(Stored data)
§ §

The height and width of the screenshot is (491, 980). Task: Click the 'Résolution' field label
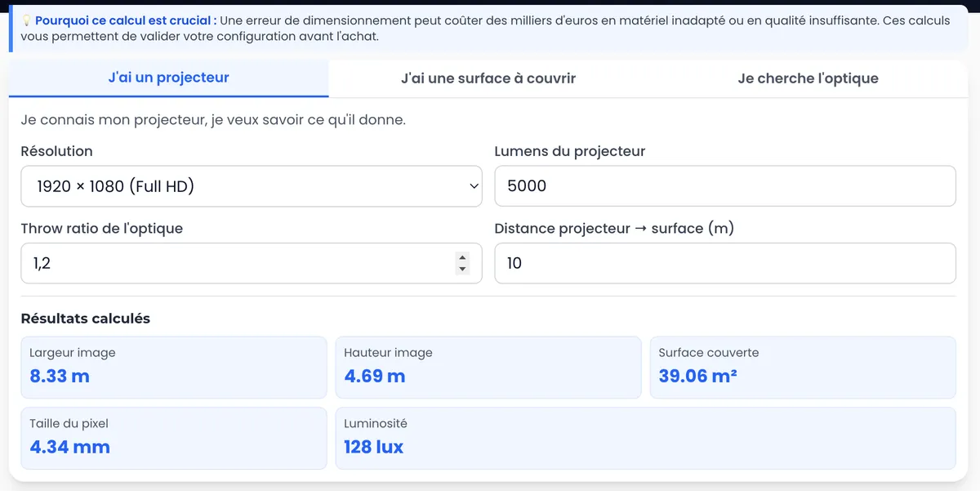(x=56, y=151)
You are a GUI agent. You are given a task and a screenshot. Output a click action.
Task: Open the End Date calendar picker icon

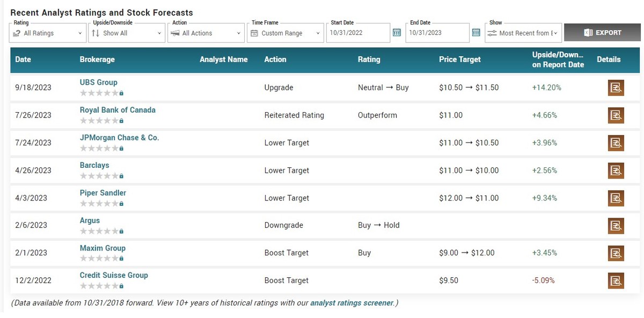475,33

§ §

** WHAT TO PRODUCE **
Print every entry exactly; omit the pictures.

** EXERCISE RESPONSE **
The height and width of the screenshot is (491, 980). Task: Click the 'Résolution' field label
(x=56, y=151)
You are a GUI agent. You are given a task and a screenshot. Output a click action.
Task: Open the End Date calendar picker icon

475,33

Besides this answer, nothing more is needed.